Subsection 4.2.5 Endpoints as Local Extrema (Advanced)

If we use the convention that endpoints can be local extrema, then we can also use insight from the derivative to determine if a function has a local max or local min at the endpoints of an interval.
For the function \(f(x) = \sqrt{x}\text{,}\) it has a local minima at \(x = 0\text{.}\) However, the derivative \(f'(x) = \frac{1}{2\sqrt{x}}\text{.}\) Notice that as \(x \to 0+\text{,}\) \(f'(x) \to \infty\text{.}\)
Let \(f\) be a function, differentiable on \([a,b]\text{.}\) Then,
  • \(x = a\) is a local maximum (minimum) if and only if,
    \begin{equation*} \lim_{x \to a+} f'(x) \lt 0 \qquad \brac{\text{respectively, } \lim_{x \to a+} f'(x) > 0 \end{equation*}
  • \(x = b\) is a local maximum (minimum) if and only if,
    \begin{equation*} \lim_{x \to b-} f'(x) > 0 \qquad \brac{\text{respectively, } \lim_{x \to b-} f'(x) \lt 0 \end{equation*}

Subsection 4.2.6 Remarks

Note that there is a difference between a maximum value and the point at which it is achieved. The maximum is the output of the function which is largest; the location of the maximum is the input of the function at which the maximum occurs. Sometimes, maximum point refers to the coordinate pair \((x,y)\) of the maximum. The terminology is somewhat mixed.
Technically, it is not true in general that functions which are differentiable have continuous derivatives. However, functions which fail to have continuous derivatives are quite pathological, and not relevant in any applications.

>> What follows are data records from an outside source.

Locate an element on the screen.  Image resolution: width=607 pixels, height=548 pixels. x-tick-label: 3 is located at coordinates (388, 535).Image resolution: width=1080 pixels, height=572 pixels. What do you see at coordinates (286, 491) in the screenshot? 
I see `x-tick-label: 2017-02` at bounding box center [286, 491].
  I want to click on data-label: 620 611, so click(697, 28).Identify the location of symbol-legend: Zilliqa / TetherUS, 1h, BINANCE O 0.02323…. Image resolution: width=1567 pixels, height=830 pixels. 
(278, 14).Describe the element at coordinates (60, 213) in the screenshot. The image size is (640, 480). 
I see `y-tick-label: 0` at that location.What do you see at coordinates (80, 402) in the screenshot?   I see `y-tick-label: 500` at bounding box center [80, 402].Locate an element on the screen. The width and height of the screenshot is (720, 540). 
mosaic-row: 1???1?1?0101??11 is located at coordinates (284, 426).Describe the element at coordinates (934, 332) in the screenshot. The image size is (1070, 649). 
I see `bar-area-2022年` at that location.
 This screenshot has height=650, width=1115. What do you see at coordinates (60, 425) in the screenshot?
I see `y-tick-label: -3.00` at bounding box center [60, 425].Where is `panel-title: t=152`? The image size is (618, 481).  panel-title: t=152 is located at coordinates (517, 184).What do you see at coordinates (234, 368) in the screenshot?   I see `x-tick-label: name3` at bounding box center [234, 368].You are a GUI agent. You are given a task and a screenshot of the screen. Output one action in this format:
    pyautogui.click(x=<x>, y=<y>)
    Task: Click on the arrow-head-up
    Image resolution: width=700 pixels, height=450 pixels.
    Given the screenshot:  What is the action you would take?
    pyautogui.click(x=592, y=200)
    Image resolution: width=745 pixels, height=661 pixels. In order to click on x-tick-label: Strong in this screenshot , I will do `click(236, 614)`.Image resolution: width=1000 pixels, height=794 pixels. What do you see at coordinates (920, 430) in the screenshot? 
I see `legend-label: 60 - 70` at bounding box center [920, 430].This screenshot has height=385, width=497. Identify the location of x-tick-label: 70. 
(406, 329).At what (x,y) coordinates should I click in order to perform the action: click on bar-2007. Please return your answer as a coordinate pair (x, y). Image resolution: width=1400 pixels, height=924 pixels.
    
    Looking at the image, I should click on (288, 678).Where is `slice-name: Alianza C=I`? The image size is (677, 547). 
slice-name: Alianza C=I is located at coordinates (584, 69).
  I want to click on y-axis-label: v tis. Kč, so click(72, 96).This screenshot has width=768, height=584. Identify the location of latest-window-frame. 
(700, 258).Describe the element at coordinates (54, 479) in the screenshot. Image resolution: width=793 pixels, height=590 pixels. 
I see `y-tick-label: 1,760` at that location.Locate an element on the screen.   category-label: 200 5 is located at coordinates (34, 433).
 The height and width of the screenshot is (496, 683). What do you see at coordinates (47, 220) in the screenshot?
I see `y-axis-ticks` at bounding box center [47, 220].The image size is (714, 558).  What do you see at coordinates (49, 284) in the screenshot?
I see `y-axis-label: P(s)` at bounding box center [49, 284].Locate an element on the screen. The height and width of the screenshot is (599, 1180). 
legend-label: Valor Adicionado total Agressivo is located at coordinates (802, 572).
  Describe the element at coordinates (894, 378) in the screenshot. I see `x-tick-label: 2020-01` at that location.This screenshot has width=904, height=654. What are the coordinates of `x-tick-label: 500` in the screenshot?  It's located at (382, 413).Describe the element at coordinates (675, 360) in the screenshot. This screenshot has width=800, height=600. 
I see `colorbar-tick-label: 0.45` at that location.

Subsection 4.2.7 Advanced Examples

Prove that \(\tan{x} > x\) for \(x \in (0,\pi/2)\text{,}\) by showing that \(f(x) = \tan{x} - x\) is increasing on \((0,\pi/2)\text{.}\)
In general, if \(f(x) = g(x) - h(x)\) satisfies \(f(a) \geq 0\text{,}\) and \(f'(x) > 0\) on the interval \((a,b)\text{,}\) then \(g(x) > h(x)\) on \((a,b)\text{.}\)

Subsection 4.2.8 Fermat's Method of Adequality (Historical Note)

In 1629, Fermat developed a technique of finding extremum of functions, later published in his treatise Methodus ad disquirendam maximam et minimam (Method of Finding Maxima and Minima). This was before the development of the derivative.
  1. Let \(f(x) = f(x + h)\text{.}\)
  2. Simplify the equation, and cancel like terms.
  3. The remaining terms will contain a common factor of \(h\text{.}\) Cancel out this common factor.
  4. Discard terms which involve \(h\text{,}\) i.e. set \(h = 0\text{.}\)
  5. Solve for \(x\)
Implicitly, this divided by \(h\text{,}\) then sets \(h\text{,}\) and has the similar paradox of the derivative. It is equivalent to the derivative method.